Report every line in the records below that contains the word "Instruction".
======== Records for processing ========
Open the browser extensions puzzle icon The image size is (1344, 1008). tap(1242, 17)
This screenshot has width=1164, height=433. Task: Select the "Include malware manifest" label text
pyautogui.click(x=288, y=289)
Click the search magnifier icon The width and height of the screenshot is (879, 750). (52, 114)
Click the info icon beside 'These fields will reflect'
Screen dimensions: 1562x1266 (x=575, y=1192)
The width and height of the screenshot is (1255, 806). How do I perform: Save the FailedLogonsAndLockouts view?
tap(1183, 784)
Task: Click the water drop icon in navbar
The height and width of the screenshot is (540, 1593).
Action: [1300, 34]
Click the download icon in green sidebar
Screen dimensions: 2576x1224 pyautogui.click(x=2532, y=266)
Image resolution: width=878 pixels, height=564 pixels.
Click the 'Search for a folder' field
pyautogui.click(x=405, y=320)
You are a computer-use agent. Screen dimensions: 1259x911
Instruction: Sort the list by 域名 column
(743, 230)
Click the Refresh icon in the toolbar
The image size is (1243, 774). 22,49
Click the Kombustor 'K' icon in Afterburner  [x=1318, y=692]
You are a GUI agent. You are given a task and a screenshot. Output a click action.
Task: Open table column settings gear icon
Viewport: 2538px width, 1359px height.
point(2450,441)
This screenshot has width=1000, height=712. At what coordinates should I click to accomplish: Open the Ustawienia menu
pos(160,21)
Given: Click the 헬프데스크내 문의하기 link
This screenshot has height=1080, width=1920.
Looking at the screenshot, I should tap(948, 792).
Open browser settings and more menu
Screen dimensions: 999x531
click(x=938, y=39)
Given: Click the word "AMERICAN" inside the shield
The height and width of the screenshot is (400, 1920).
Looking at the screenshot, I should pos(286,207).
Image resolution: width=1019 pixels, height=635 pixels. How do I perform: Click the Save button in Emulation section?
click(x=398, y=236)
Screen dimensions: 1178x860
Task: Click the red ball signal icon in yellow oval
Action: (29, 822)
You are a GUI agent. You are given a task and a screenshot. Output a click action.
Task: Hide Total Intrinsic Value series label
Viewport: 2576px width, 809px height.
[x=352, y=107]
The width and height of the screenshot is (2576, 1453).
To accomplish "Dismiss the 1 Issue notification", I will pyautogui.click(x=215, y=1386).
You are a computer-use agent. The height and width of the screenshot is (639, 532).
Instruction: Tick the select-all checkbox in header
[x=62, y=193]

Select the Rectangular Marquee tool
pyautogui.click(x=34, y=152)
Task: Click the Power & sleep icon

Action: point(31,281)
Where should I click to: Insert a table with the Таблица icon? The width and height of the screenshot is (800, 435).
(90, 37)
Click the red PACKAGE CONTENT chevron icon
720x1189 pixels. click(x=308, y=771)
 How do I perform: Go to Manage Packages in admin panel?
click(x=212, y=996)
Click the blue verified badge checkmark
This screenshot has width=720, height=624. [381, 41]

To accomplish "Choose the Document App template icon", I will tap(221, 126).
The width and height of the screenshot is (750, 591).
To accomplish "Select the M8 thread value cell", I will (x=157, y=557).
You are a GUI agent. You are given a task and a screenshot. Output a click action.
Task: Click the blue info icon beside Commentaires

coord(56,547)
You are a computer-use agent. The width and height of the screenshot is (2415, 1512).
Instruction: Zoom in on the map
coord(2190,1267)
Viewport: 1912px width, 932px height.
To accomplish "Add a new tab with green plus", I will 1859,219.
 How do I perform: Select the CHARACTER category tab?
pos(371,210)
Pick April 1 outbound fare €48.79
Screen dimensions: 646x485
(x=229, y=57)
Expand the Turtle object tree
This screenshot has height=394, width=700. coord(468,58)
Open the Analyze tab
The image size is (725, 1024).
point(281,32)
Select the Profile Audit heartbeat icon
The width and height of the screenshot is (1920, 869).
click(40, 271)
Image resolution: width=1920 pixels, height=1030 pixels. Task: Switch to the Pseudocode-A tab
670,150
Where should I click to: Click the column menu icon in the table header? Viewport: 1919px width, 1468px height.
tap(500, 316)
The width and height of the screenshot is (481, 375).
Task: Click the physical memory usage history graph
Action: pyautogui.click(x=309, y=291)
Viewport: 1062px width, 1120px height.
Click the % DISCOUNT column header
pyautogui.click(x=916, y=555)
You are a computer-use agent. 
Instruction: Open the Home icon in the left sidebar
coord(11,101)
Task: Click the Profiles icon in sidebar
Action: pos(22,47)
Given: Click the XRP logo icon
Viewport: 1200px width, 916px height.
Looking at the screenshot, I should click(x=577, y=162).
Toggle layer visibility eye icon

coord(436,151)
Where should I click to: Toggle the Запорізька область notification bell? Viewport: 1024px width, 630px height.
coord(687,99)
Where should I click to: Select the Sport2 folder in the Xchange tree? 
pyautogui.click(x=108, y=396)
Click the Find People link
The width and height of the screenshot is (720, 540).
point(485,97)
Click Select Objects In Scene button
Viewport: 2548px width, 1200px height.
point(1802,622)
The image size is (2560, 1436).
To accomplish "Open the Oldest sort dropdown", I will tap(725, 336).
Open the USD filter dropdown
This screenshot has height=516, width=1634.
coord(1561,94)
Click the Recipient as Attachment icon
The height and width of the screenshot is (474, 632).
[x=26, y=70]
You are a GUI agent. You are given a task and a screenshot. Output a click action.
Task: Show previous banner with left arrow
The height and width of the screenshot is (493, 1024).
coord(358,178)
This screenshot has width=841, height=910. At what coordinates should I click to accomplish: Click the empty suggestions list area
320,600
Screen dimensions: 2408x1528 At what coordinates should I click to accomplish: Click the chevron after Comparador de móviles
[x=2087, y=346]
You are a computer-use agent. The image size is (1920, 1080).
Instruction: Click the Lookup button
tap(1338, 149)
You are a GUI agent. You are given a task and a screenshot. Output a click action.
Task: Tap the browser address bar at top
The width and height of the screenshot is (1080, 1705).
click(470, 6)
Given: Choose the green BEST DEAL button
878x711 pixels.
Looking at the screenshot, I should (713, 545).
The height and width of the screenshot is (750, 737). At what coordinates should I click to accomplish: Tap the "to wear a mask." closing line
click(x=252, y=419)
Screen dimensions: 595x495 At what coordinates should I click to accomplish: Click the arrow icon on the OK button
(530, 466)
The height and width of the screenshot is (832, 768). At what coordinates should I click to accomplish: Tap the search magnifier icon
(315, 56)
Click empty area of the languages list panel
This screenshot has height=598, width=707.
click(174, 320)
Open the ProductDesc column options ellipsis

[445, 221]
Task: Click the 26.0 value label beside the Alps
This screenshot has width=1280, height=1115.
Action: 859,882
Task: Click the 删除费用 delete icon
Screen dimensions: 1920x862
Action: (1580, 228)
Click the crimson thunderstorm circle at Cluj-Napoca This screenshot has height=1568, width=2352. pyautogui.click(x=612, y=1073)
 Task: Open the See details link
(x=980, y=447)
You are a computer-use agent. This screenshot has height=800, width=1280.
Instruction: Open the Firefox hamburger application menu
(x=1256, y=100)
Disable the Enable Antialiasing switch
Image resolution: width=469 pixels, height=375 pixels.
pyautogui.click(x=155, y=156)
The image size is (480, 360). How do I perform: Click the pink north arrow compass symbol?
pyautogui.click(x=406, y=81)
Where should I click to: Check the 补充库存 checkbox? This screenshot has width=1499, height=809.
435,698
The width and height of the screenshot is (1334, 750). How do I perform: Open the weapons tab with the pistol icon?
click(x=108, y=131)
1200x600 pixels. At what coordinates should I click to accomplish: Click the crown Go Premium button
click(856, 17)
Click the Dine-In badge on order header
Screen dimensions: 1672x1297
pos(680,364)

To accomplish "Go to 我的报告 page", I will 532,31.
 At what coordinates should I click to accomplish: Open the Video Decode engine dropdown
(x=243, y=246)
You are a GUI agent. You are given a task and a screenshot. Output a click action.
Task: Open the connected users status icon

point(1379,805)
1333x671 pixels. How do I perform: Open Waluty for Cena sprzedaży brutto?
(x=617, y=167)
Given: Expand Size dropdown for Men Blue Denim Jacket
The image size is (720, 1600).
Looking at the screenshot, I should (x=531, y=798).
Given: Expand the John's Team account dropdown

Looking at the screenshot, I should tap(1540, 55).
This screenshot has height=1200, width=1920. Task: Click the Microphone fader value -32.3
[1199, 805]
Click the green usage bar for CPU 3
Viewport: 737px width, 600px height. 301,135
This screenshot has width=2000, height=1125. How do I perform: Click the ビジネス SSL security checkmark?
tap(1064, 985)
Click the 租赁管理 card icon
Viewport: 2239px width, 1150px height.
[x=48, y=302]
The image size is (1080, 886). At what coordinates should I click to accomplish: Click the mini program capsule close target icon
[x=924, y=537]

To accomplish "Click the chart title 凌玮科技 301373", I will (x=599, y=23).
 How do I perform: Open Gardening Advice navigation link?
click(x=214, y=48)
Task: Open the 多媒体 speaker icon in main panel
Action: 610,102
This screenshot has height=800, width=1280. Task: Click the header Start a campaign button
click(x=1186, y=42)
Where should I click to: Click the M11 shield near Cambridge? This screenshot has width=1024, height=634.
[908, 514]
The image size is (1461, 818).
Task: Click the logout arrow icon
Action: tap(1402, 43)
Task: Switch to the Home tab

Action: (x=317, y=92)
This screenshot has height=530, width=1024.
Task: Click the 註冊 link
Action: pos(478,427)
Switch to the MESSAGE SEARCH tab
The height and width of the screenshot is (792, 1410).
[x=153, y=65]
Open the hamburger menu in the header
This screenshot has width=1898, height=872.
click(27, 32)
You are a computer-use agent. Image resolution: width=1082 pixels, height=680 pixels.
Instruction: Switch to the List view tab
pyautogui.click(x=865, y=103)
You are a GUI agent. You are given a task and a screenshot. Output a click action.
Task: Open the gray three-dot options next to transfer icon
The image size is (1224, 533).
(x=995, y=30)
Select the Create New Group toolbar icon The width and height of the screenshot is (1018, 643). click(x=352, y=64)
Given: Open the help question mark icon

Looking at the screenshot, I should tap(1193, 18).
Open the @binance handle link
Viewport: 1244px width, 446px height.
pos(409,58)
========
**Response**
Instruction: Sort the list by 域名 column
Instruction: Tick the select-all checkbox in header
Instruction: Zoom in on the map
Instruction: Open the Home icon in the left sidebar
Instruction: Click the Lookup button
Instruction: Open the Firefox hamburger application menu
Instruction: Switch to the List view tab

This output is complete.